Activity: Which lines of the entries contain the word "parts"? Please list them.

Stored items from a collection:
################

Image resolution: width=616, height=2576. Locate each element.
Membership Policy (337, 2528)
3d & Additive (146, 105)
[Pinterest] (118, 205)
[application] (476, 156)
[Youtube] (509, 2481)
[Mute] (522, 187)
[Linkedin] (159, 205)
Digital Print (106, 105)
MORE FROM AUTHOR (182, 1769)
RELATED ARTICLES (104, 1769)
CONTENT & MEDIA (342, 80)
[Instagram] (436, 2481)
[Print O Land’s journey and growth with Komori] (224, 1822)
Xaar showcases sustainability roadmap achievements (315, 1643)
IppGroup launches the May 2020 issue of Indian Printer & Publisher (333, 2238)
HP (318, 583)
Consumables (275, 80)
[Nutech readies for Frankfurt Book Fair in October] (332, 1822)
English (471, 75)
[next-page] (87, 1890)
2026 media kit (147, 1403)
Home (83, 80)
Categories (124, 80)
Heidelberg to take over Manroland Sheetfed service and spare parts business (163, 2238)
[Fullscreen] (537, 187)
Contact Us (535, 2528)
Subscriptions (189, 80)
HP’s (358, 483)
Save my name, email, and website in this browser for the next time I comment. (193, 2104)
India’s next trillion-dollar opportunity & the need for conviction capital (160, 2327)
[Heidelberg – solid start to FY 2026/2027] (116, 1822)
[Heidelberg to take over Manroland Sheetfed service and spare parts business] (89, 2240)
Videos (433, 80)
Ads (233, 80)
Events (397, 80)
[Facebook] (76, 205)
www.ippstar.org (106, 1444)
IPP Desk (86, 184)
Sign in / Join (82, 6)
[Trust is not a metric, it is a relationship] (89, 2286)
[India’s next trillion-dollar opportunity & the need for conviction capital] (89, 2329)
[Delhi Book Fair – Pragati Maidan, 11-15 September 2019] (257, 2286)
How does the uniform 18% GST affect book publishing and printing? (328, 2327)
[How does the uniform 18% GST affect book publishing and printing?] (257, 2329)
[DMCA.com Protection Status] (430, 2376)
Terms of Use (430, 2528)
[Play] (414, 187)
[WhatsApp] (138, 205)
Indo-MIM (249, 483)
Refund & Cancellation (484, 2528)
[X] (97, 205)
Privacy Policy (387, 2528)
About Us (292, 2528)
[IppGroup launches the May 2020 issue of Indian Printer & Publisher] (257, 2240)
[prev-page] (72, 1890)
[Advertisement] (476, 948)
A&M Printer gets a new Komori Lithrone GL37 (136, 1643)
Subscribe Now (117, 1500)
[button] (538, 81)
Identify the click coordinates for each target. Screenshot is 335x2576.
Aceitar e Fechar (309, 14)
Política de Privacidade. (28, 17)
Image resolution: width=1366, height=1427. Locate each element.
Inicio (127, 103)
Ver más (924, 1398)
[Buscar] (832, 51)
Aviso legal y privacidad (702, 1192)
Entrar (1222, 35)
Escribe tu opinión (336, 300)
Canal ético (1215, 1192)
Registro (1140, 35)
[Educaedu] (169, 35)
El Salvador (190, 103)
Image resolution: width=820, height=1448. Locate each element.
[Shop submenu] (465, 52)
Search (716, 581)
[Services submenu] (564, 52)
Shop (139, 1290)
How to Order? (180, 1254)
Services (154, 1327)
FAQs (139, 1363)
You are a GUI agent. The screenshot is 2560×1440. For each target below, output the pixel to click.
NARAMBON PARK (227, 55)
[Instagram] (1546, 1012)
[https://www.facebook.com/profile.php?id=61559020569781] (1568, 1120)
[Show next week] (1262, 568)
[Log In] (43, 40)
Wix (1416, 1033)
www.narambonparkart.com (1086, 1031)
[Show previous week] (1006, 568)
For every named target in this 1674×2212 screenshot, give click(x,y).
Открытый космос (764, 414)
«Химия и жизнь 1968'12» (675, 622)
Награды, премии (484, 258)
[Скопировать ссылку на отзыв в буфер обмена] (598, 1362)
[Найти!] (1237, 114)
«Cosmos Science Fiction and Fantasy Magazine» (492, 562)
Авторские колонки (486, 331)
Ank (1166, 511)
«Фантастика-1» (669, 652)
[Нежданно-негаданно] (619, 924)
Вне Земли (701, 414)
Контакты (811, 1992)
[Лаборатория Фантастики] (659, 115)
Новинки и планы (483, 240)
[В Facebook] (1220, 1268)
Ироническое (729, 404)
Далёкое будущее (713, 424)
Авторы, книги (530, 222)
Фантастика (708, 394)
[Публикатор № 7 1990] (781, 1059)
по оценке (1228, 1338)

################

Task result:
Heidelberg to take over Manroland Sheetfed service and spare parts business (163, 2238)
[Heidelberg to take over Manroland Sheetfed service and spare parts business] (89, 2240)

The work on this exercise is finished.